‘I was a jerk:’ Author explores how to deal with toxic coworkers

In this age of resignation, the last thing an employer wants is a toxic work culture that can trigger more exits.

And that poisonous atmosphere is often agitated not only by the top tier executives, but also from fellow co-workers or one-up managers who manipulate and bully each day.

In her new book “Jerks at Work: Toxic Coworkers and What to Do About Them,” Tessa West, a social psychologist and associate professor of psychology at New York University, divulges strategies for dealing with jerks who make work miserable. She even doles out advice to open your eyes to discover that you may even be the jerk at work.

The topic is top of mind in today’s workplace where employers are grappling to retain their top talent. In a recent study, researchers at MIT analyzed the language used by employees to describe their organization in 1.3 million Glassdoor reviews from U.S. employees to get a sense of what makes a culture toxic.

Five attributes — disrespectful, noninclusive, unethical, cutthroat, and abusive — contributed the most to employee attrition throughout the Great Resignation,” according to the researchers.

Working with difficult coworkers and bosses is “associated with elevated levels of stress, burnout, and mental health issues,” they wrote. “Toxicity also translates into physical illness. When employees experience injustice in the workplace, their odds of suffering a major disease increase by 35% to 55%.”

In fact, 1 in 5 employees have left a job at some point in their career because of its toxic culture, according to a pre-pandemic study from the Society of Human Resource Management, and the MIT researchers report that is consistent with their findings from the Great Resignation.

"There’s clear clinical physiological and psychological consequences to not dealing with these people." Tessa West, author of the new book, "Jerks at Work: Toxic Coworkers and What to Do About Them," told Yahoo Money. (Photo of West (seated) courtesy of Tessa West) · (Tessa White)

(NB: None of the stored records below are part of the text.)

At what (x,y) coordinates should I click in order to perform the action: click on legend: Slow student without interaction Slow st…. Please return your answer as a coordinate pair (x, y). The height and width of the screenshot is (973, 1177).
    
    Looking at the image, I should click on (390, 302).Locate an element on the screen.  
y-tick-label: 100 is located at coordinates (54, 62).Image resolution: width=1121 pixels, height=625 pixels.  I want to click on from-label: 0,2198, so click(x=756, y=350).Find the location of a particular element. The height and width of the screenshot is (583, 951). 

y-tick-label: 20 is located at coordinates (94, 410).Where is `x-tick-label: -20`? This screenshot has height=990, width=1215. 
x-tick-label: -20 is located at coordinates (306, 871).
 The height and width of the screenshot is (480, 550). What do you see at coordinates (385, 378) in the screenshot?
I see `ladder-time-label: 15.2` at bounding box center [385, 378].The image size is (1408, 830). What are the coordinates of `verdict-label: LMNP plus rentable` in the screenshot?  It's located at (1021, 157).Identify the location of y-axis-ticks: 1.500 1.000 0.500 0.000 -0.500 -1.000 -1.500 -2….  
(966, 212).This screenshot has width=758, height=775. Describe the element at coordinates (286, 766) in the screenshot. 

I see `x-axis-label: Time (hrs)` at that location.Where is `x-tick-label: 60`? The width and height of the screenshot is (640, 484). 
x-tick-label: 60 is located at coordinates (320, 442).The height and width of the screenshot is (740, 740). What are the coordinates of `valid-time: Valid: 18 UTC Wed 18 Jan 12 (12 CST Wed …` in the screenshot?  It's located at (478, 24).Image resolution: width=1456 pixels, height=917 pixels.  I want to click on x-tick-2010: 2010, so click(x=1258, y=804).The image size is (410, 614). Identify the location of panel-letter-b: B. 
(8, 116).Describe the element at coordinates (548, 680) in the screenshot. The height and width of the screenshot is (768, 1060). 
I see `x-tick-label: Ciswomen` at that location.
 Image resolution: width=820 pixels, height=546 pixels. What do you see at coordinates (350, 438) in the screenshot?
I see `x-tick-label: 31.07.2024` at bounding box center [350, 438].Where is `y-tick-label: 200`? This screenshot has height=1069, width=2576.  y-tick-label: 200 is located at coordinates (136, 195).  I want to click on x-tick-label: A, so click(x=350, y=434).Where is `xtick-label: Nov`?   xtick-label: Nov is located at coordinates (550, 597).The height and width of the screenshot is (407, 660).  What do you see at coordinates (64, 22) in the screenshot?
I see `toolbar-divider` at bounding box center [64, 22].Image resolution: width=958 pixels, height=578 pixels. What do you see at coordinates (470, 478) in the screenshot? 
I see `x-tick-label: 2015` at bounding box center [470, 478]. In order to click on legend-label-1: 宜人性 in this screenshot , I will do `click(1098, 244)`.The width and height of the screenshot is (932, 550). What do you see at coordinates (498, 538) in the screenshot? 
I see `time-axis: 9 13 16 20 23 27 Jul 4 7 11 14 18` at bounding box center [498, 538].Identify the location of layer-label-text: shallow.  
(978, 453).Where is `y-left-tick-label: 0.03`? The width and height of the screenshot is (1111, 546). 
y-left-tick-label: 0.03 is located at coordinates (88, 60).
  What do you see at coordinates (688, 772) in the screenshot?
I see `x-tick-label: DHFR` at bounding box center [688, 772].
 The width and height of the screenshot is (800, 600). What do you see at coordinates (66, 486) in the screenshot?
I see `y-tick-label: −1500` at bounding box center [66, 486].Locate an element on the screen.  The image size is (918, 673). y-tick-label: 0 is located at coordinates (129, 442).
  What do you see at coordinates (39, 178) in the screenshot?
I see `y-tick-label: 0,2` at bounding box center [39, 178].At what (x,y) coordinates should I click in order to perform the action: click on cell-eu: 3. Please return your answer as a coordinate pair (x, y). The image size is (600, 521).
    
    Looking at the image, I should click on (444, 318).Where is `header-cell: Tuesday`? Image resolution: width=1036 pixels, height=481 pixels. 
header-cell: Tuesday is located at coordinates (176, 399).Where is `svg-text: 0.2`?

West offered insights and advice in a conversation with Yahoo Money. Here are the highlights of that conversation:

What prompted you to write this book?

I was a jerk.

One of my jobs at NYU was to implement a big office move. I was hitting wall after wall and trying to get things accomplished. I didn't have the skills for figuring out how to utilize soft power, or how to confront wisely, or how to get people to do things that logically seemed to make sense to me, but didn't to them. And I'd become a real bulldozer.

It was impacting me, too. I was frustrated. I was developing unhealthy habits. I was drinking too much. I wasn't exercising as much. It was affecting my sleep.

I realized that there's a conversation to be had about these kinds of basic strategies of dealing with the low-level jerks, not the HR-level really, really terrible, but people, including myself, that others don't know how to deal with. Part of this was like a therapy session for me and then to share it with the world.